3.4. 巨噬细胞募集与表型极化的时间动态
免疫荧光分析从时间维度上补充了上述发现。结果显示,PLCL支架显著增强了巨噬细胞的总体募集。在极化动态上,观察到从早期的促炎性M1表型优势,向中后期持续的促修复M2表型优势的转变。体外共培养实验证明,接种在PLCL支架上的巨噬细胞能显著促进子宫平滑肌细胞的迁移。更重要的是,通过氯膦酸盐脂质体耗竭巨噬细胞后,即使植入支架,子宫修复效果也明显受损,这直接证明了巨噬细胞在支架介导的再生过程中的必要性。细胞因子检测也发现,PLCL组在后期出现了抗炎因子白介素-10(IL-10)的显著升高,与观察到的M2极化趋势一致。
3.5. PLCL支架通过协调激活Hippo-YAP和JAK-STAT3信号通路驱动M2极化
分子机制层面的探索发现,PLCL支架植入显著改变了组织的基因表达谱。与EX组相比,PLCL组中有148个基因显著上调,231个基因下调,这些基因富集于免疫系统激活等通路。qRT-PCR验证了多个与巨噬细胞募集和M2极化相关的基因(如LGALS3、SPP1、TREM2)在PLCL组的表达上调。蛋白质印迹分析进一步证实,支架植入同时激活了Hippo-YAP通路和JAK-STAT3通路,表现为YAP和STAT3的磷酸化水平及其下游靶蛋白表达的增加。这两个通路的协同激活,为观察到的细胞增殖、迁移和功能恢复提供了分子层面的解释。
结论与讨论
本研究的核心结论是,这种通过熔融电写技术构建的三层仿生PLCL支架,不仅为严重子宫缺损提供了结构支撑,更作为一个活跃的生物平台,驱动了复杂的再生级联反应。

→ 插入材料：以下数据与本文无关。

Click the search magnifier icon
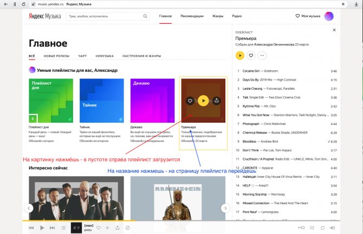 click(145, 16)
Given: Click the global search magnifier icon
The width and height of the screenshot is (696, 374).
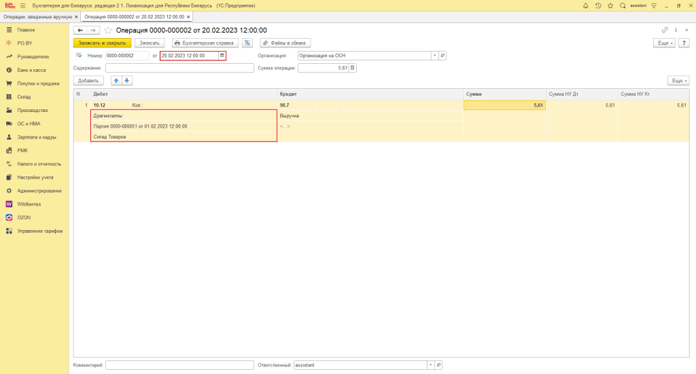Looking at the screenshot, I should click(x=622, y=5).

其核心机制在于通过支架特定的几何结构和生物物理线索,调控局部免疫微环境,主动募集巨噬细胞并促使其向促进修复的M2表型极化。同时,支架还激活了关键的YAP和STAT3信号通路,从而协调促进平滑肌细胞等实质细胞的增殖与迁移,最终实现了包括血管新生和子宫各层组织结构重建在内的功能性恢复,并成功恢复了生育能力。
这项研究的重要意义在于,它超越了传统支架仅作为被动“填充物”或“脚手架”的角色,揭示了生物材料可以通过其物理特性主动调控宿主免疫反应以促进再生。这为理解子宫再生、特别是肌层修复这一长期被忽视的难题提供了新的视角。此外,研究将先进的制造技术(MEW 3D打印)、材料科学(PLCL)、免疫学(巨噬细胞极化)和细胞信号传导(YAP/STAT3通路)等多学科知识深度融合,为解决复杂的组织再生问题提供了一个综合性框架。虽然目前研究基于小鼠模型,但它为未来开发用于临床人类子宫修复的、具有免疫调节功能的智能生物材料奠定了重要的理论基础和技术储备。